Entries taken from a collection
▼
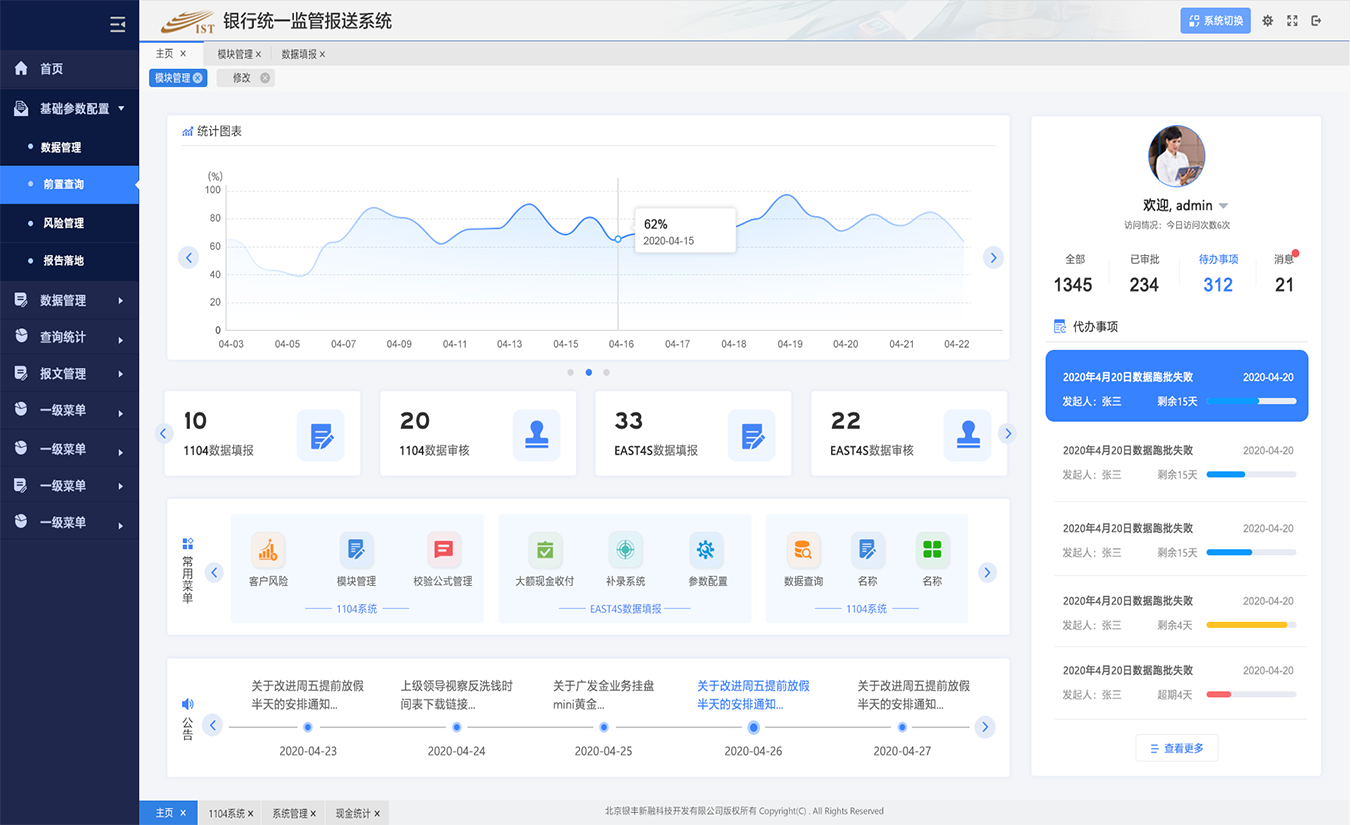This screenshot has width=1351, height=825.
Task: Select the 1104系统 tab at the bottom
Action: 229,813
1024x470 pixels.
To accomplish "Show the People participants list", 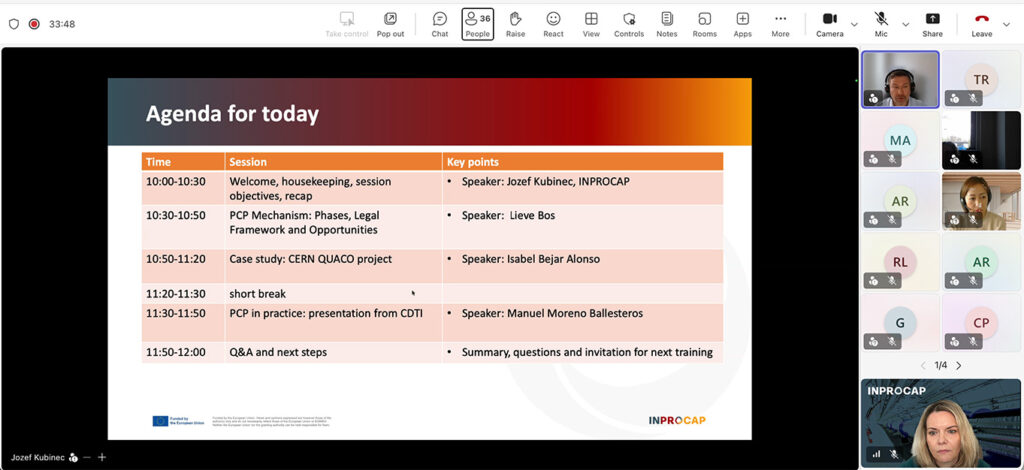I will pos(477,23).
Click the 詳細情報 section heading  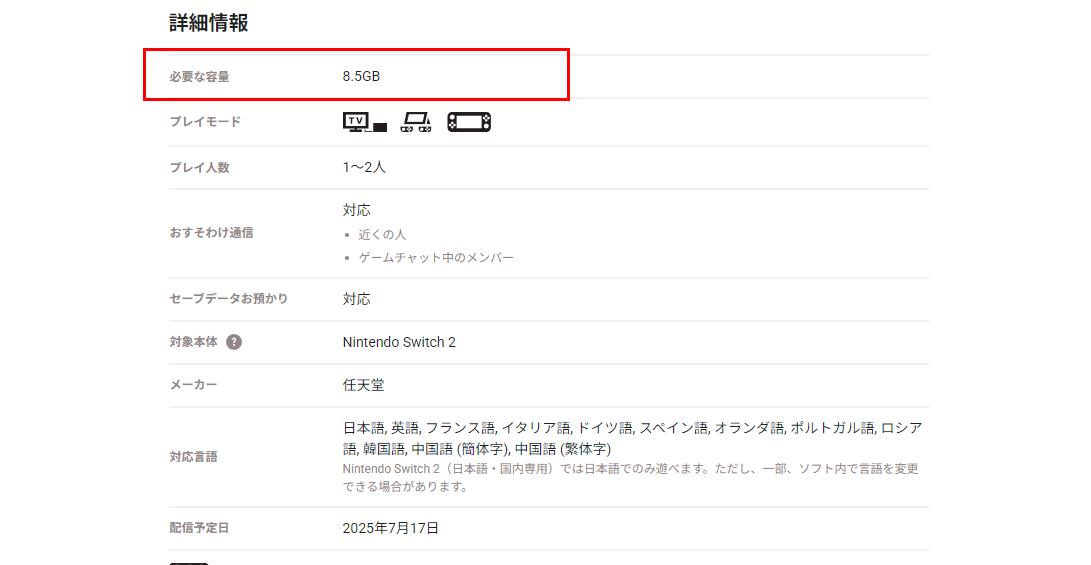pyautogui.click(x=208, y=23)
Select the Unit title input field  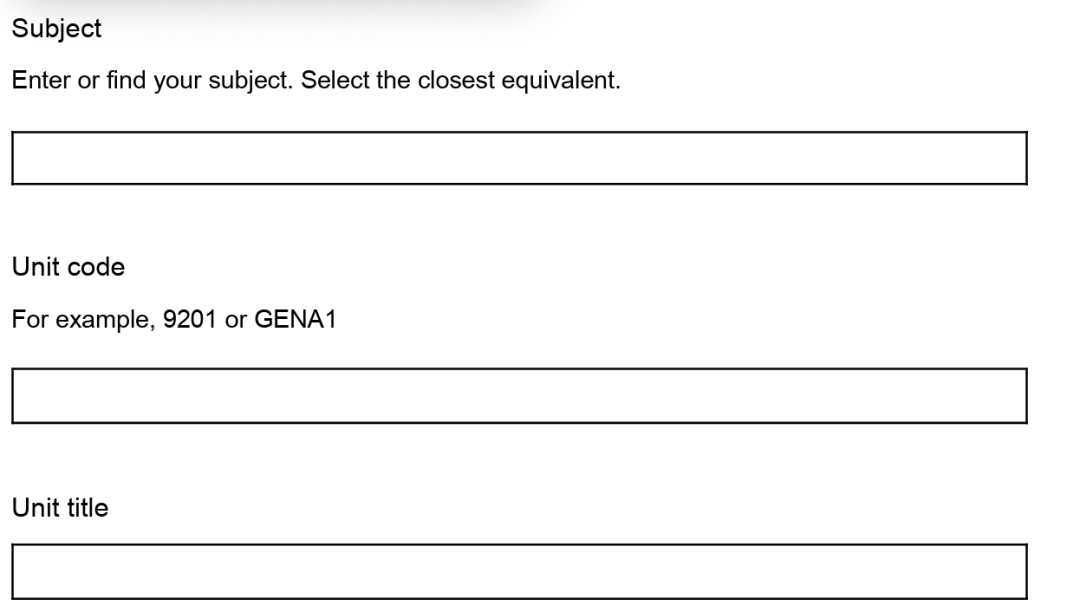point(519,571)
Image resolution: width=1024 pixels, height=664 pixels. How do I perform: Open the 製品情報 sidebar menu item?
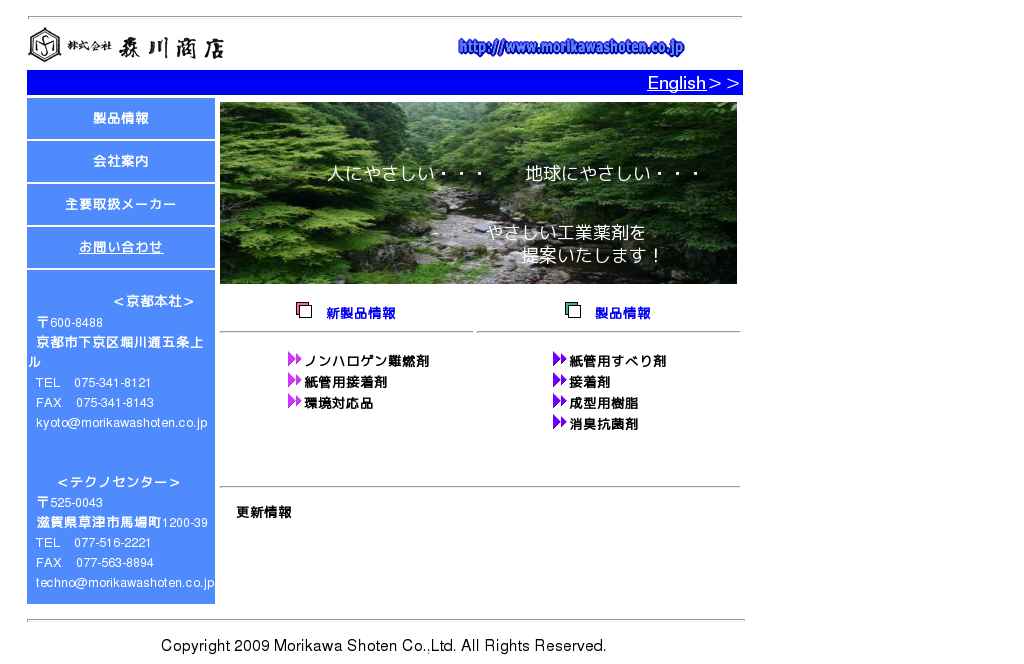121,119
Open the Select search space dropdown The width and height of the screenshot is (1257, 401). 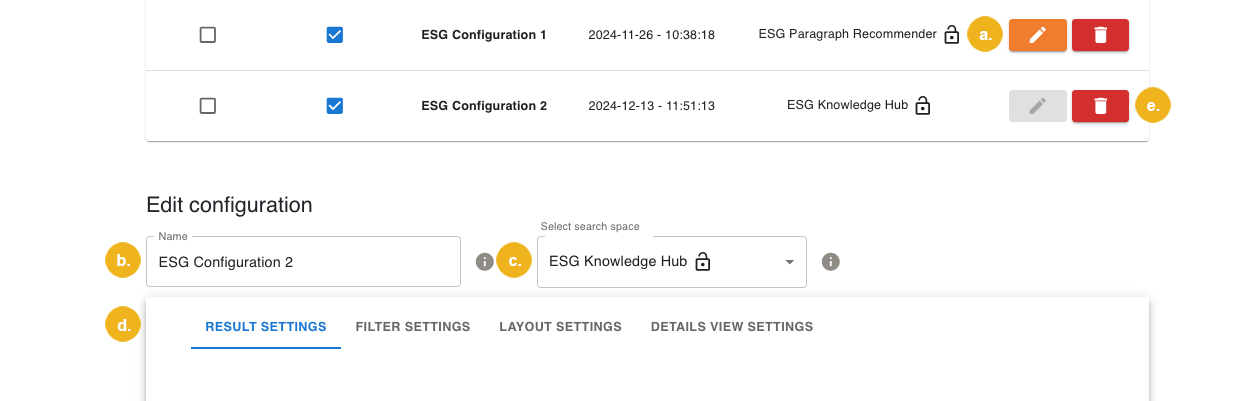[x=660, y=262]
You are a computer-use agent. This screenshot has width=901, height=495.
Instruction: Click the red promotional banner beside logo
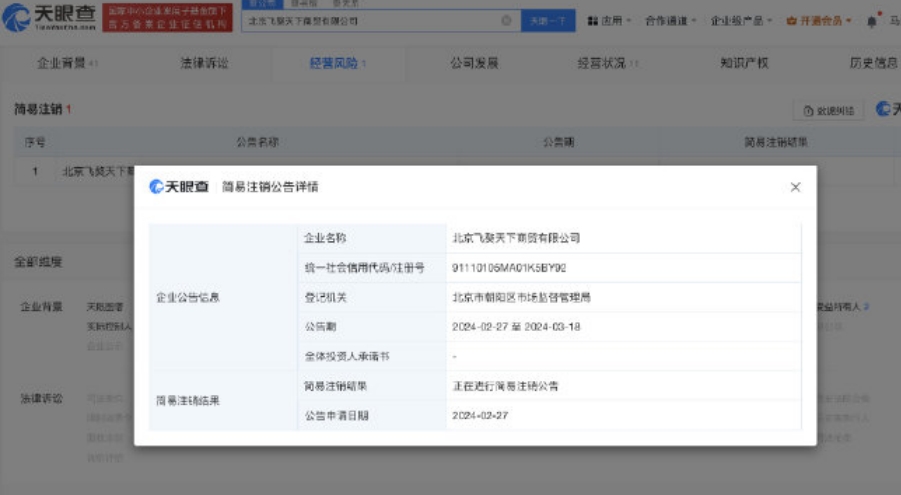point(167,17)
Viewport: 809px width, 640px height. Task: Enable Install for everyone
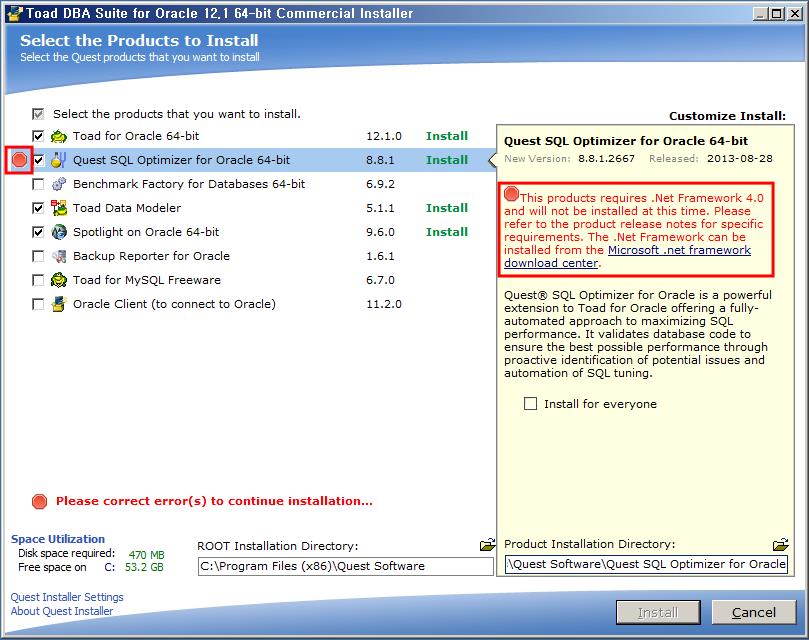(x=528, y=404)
▲
Goal of the exercise -
Quote verbatim every line starting at the line that contains "Instruction: Click the" and ending with the last line of the records; omit all pictures.

Solution -
Instruction: Click the red promotional banner beside logo
point(167,17)
Viewport: 809px width, 640px height. Task: Enable Install for everyone
(x=528, y=404)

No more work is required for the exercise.